In the financial markets, oil prices initially surged to US$93 per barrel before settling around US$78. Gold prices remained high throughout the year, with a notable spike to US$2000 an ounce in early October.
The ongoing conflict in Ukraine appeared to have a limited effect on the markets by this point.
The ASX in 2023
The Australian Stock Exchange (ASX) witnessed varied sector performances in 2023.
The Information Technology (IT) sector emerged as the frontrunner, boasting a year-to-date growth of 14.73%, followed by Materials at 5.87%, Consumer Discretionary at 4.55% and Telecommunications at 4.22%.
Conversely, sectors like Health, Consumer Staples and Energy lagged, with declines of 10.09%, 9.32% and 9.29% respectively.
The Energy sector’s underperformance was particularly unexpected, given the high consumer costs which didn't seem to translate into profits for energy companies.
This could be attributed to the high capital costs involved in transitioning away from traditional fossil fuels. In stark contrast, the sector was a top performer in 2022, buoyed by the Ukraine war.
The IT sector, which struggled globally in 2022 amid rising interest rates and profitability issues, made a strong comeback in 2023, largely driven by a surge in Artificial Intelligence (AI) interest.
Health stocks, which had soared post-COVID, saw a downturn in 2023, with a 10.9% decline. Meanwhile, the fluctuating recovery of China's economy had a silver lining, as it revived demand for resources, benefiting Australia's mining giants.
Matt Wilson, chief market strategist at moomoo Australia.
Looking ahead to 2024
Aging population and economic impacts
The retirement of Baby Boomers is anticipated to trigger a significant wealth transfer, the largest in history.
This demographic, known for its spending habits, is expected to boost sectors like Health and Travel in 2024, thanks to their spending on health and leisure in their later years.
Digital disruption and AI
The burgeoning AI revolution, kickstarted by innovations like ChatGPT, is set to transform our lives dramatically, akin to the advent of personal computers.
Tech giants like Microsoft and Google are poised to dominate this space, potentially acquiring companies that offer a competitive edge.
Supply chain reshaping
The COVID-19 pandemic highlighted the vulnerabilities of global supply chains, prompting a shift towards onshore manufacturing and logistics.

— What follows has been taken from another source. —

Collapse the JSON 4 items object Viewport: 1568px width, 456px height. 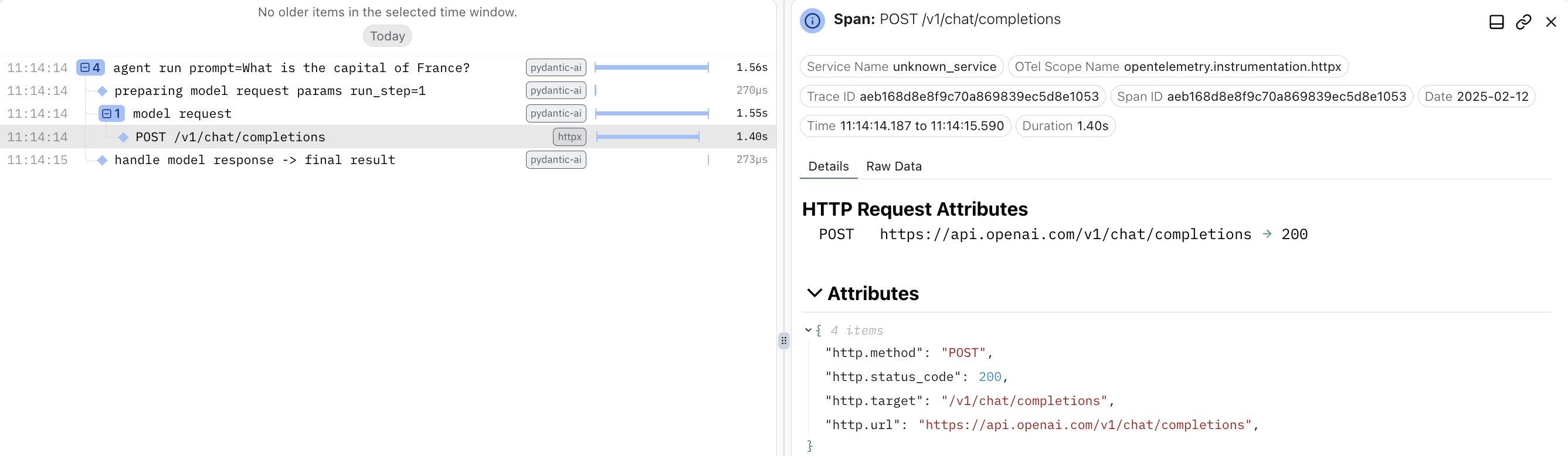pyautogui.click(x=809, y=330)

Australia might see a renewed focus on utilising critical commodities like lithium and rare earth minerals, although rebuilding its manufacturing base remains uncertain.
Transition to net-zero
The push towards net-zero carbon emissions is expected to continue, albeit with challenges, particularly in the context of Australia’s reliance on renewable energy sources.
This transition will likely witness significant investment.
Political landscape
The 2024 US election, with Donald Trump and Joe Biden as potential candidates, is shaping up to be highly contentious.
Globally, a trend towards more conservative or right-wing governments is observable, which could influence the new European Parliament elections in 2024.
Australia’s economic outlook
Consumer pressures in Australia are likely to intensify, further strained by increasing migration and the resulting demand on housing and infrastructure.
While major global economies might see a gradual decrease in interest rates, Australia's situation, influenced by high immigration levels, suggests that interest rate cuts might be distant. The Australian Dollar, however, stands to gain from this scenario.
The homebuilding sector, despite facing challenges in 2023, will be crucial for Australia. However, the industry struggles, evidenced by the liquidation of numerous companies since June 2023, which could hinder the necessary construction pace.
Insurance costs are expected to rise continuously, impacting consumers and businesses. The financial services sector, dominated by the big four banks, has navigated the rising interest rate environment adeptly. Despite potential competition from more agile fintech companies, these banks are likely to maintain their profitability through 2024.